Historic compensation: Japan awards $1.44 million to wrongly convicted man
Al Jazeera reveals in a fresh article that Japan has granted Iwao Hakamada, who endured almost five decades on death row for a crime he didn’t commit, a compensation of 217 million yen ($1.44 million) for his wrongful conviction.
The decision, announced by his legal team, marks the largest criminal compensation ever granted in the country.
Hakamada, now 89 years old, was exonerated last year after his 1966 conviction for the quadruple murder of his former employer and their family was overturned. He had spent most of the 46 years of his detention on death row. The Shizuoka district court, after a lengthy campaign by Hakamada's sister and others, ruled that police had tampered with evidence, leading to his wrongful conviction.
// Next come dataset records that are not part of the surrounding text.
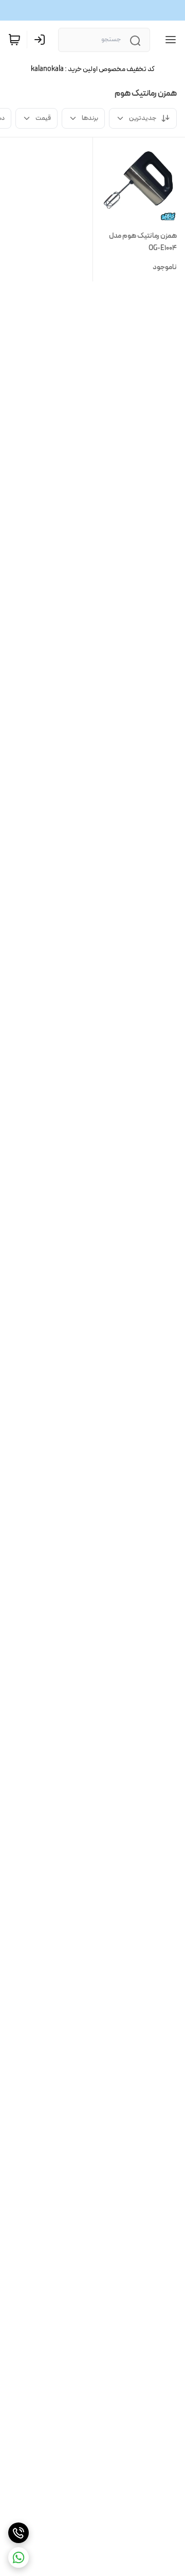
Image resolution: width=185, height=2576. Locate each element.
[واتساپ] (18, 2557)
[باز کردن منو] (168, 39)
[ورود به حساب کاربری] (41, 39)
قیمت (43, 118)
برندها (90, 118)
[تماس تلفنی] (18, 2532)
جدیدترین (143, 118)
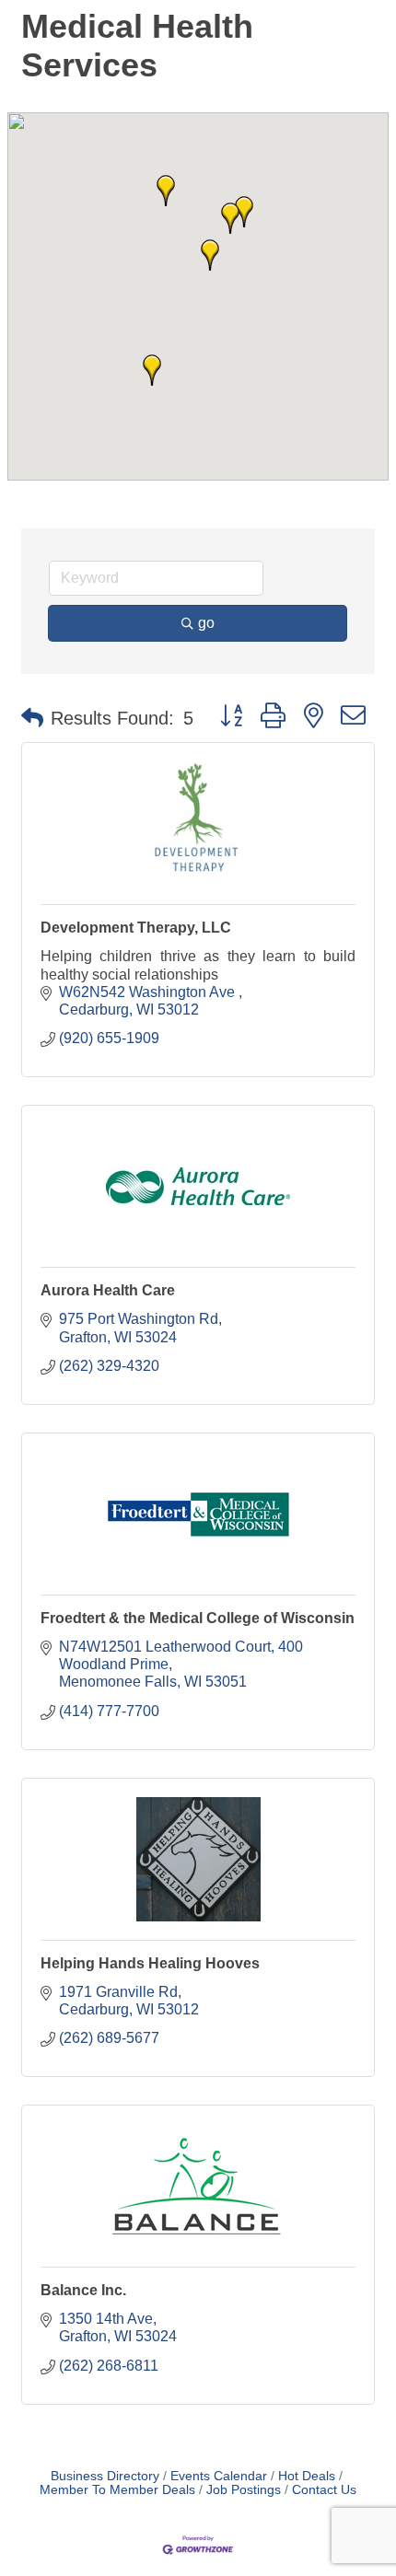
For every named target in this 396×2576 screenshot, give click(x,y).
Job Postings (243, 2490)
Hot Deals (306, 2476)
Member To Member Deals (117, 2490)
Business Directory (105, 2476)
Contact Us (324, 2490)
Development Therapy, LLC (136, 927)
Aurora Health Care (108, 1290)
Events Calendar (218, 2476)
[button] (230, 218)
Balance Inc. (83, 2290)
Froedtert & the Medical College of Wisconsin (198, 1618)
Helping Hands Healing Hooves (150, 1963)
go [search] (206, 623)
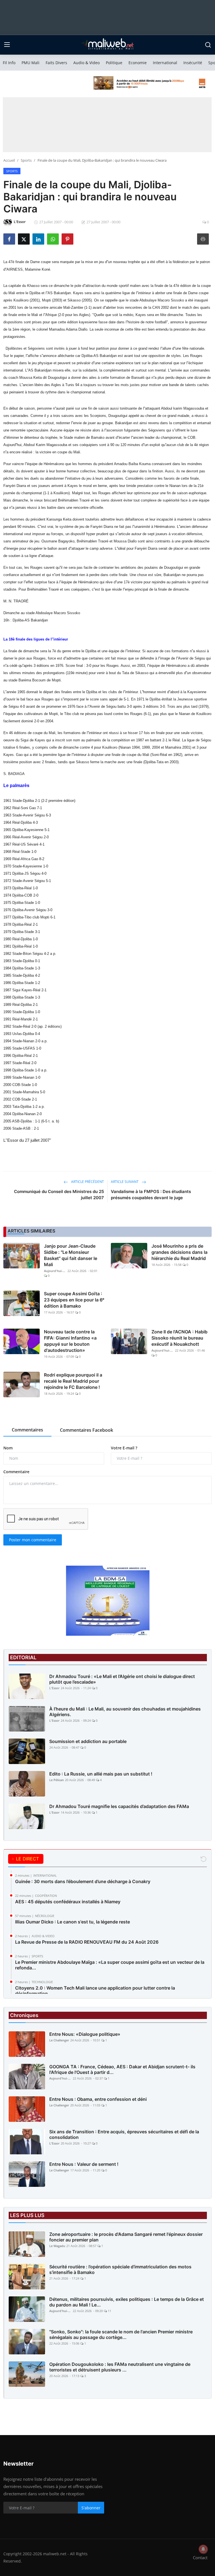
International (165, 62)
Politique (114, 62)
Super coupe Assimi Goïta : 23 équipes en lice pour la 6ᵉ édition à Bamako (74, 1300)
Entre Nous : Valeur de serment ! (83, 2164)
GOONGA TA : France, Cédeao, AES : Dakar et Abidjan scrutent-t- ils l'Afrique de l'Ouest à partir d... (122, 2069)
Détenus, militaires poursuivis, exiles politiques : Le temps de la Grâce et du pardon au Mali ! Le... (126, 2302)
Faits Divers (56, 62)
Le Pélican (56, 1780)
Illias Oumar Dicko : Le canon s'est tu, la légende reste (72, 1922)
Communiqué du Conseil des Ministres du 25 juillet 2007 (59, 1194)
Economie (137, 62)
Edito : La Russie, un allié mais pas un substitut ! (100, 1774)
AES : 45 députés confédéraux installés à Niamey (67, 1901)
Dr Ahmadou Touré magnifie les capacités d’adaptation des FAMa (119, 1806)
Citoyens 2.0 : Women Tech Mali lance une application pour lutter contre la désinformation (95, 1990)
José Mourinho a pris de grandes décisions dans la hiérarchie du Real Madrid (179, 1252)
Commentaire (16, 1471)
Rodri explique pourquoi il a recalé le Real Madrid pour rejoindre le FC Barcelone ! (73, 1381)
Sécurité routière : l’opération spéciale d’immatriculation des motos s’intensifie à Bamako (120, 2269)
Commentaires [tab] (27, 1430)
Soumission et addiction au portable (88, 1741)
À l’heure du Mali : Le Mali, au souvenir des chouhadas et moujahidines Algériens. (125, 1711)
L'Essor (54, 1688)
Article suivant (125, 1181)
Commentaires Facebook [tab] (86, 1430)
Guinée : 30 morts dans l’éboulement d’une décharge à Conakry (82, 1881)
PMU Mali (30, 62)
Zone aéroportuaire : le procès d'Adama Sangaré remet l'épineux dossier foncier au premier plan (126, 2237)
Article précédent (87, 1181)
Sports (26, 160)
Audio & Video (86, 62)
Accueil (9, 160)
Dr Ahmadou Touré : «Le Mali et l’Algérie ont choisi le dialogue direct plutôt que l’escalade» (122, 1679)
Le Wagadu (57, 2246)
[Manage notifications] (203, 2549)
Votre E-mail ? (124, 1448)
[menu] (7, 45)
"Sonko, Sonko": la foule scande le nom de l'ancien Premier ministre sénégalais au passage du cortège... (121, 2334)
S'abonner (91, 2507)
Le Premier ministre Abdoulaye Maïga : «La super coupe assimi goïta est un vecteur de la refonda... (109, 1965)
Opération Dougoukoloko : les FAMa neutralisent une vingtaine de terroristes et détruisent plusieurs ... (119, 2367)
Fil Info (9, 62)
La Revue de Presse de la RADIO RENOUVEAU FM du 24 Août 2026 (86, 1942)
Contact (200, 2557)
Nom (8, 1448)
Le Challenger (59, 2040)
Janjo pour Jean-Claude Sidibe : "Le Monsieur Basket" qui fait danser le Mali (70, 1255)
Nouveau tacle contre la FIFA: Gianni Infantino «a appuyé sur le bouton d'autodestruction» (70, 1341)
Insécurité (192, 62)
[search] (208, 45)
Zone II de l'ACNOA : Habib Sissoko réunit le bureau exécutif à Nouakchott (179, 1338)
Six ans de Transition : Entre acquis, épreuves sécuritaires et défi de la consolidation (124, 2134)
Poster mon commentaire (32, 1539)
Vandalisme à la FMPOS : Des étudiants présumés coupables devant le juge (151, 1194)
For each of the 46 years he spent in custody, Hakamada has been awarded 12,500 yen ($83) per day. His case received widespread attention as he became the longest-serving death row inmate in the world. Though Hakamada initially confessed to the crime, he later retracted his statement, claiming he had been subjected to 20 days of harsh interrogation, which his legal team asserts led to a false confession.
Hakamada’s legal team emphasized that the compensation falls short of addressing the profound emotional and psychological trauma he endured. They described his mental state as severely impacted by the prolonged confinement, with Hakamada living in a “world of fantasy” due to the constant threat of execution and years spent in solitary confinement.
Hakamada’s retrial made him the fifth death row inmate in post-war Japan to have their conviction overturned. The previous four cases also resulted in exonerations.
Japan remains one of the few major industrialized nations, alongside the United States, that still upholds the death penalty, a policy that enjoys broad public support despite ongoing debates about its morality and effectiveness.